Zingende trekvogels op Schiermonnikoog

In september raakt de vogeltrek op dreef. Op Schiermonnikoog struin ik nog liever door de kwelder dan anders. De kleuren zijn er prachtig, mede dankzij het herfstrood van zeekraal, maar ook de kans op verrassende trekvogels lokt mij.
De lepelaars en kleine zilverreigers verzamelen zich voor hun uittocht, de bruine kiekendieven maken zich klaar voor vertrek, en uit het noorden arriveren zwarte ruiters, groenpootruiters, bosruiters, witgatjes, oeverlopers, kemphanen en tureluurs. Die strijken graag neer langs de slenken die met elke vloed vol-, en vervolgens weer leegstromen, waarna een nieuwe laag voedselrijk slik beschikbaar komt.
Extra leuk vind ik de zangvogels die op doorreis zijn. Ze komen uit Scandinavië over zee aanvliegen, en zijn blij met een plukje land om uit te rusten en bij te eten. Ze belanden aan de oostkant van Schiermonnikoog, op de kwelder, op het strand en op de Stuifdijk tussen kwelder en strand. Ze strijken vaak neer in bessenstruiken: duindoorns natuurlijk, maar er zijn ook veel andere, door vogels geliefde en verspreide struiken: meidoorns, vlierbessen, lijsterbessen. Vooral de Stuifdijk staat er vol mee. Sommige zangvogels gedragen zich daar tijdens hun reisonderbreking territoriaal. Ze willen de bessenbonanza voor zichzelf, en beginnen te zingen alsof het lente is. Als ik een tijdje stil sta hoor ik een tjiftjaf, een fitis en een zwartkopje zingen.
Al wandelend houd ik de omgeving in de gaten op zangvogels. Vaak zijn het spreeuwen of graspiepers, soms kneuen, groenlingen, putters, grasmussen of roodborsttapuiten, en af en toe dienen zich verrassingen aan. Ik betrap een tapuit en een paapje.
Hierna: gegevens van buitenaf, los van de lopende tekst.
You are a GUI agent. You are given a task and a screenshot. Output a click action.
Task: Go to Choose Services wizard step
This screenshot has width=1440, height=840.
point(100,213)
Tapuit en paapje, allebei prachtige vogels, zijn als broedvogel zeldzaam geworden: van beide schat Sovon Vogelonderzoek het aantal op ruwweg driehonderd paar. Tapuiten broeden op Schiermonnikoog met een handjevol, paapjes broeden er al jaren niet meer. In de nazomer en herfst echter trekken er naar schatting twee- tot tienduizend paapjes en tien- tot vijftigduizend tapuiten door Nederland. Soms zie ik op Schiermonnikoog tientallen tapuiten, maar ditmaal slechts één. Paapjes zie ik lang niet elke nazomer en nooit veel.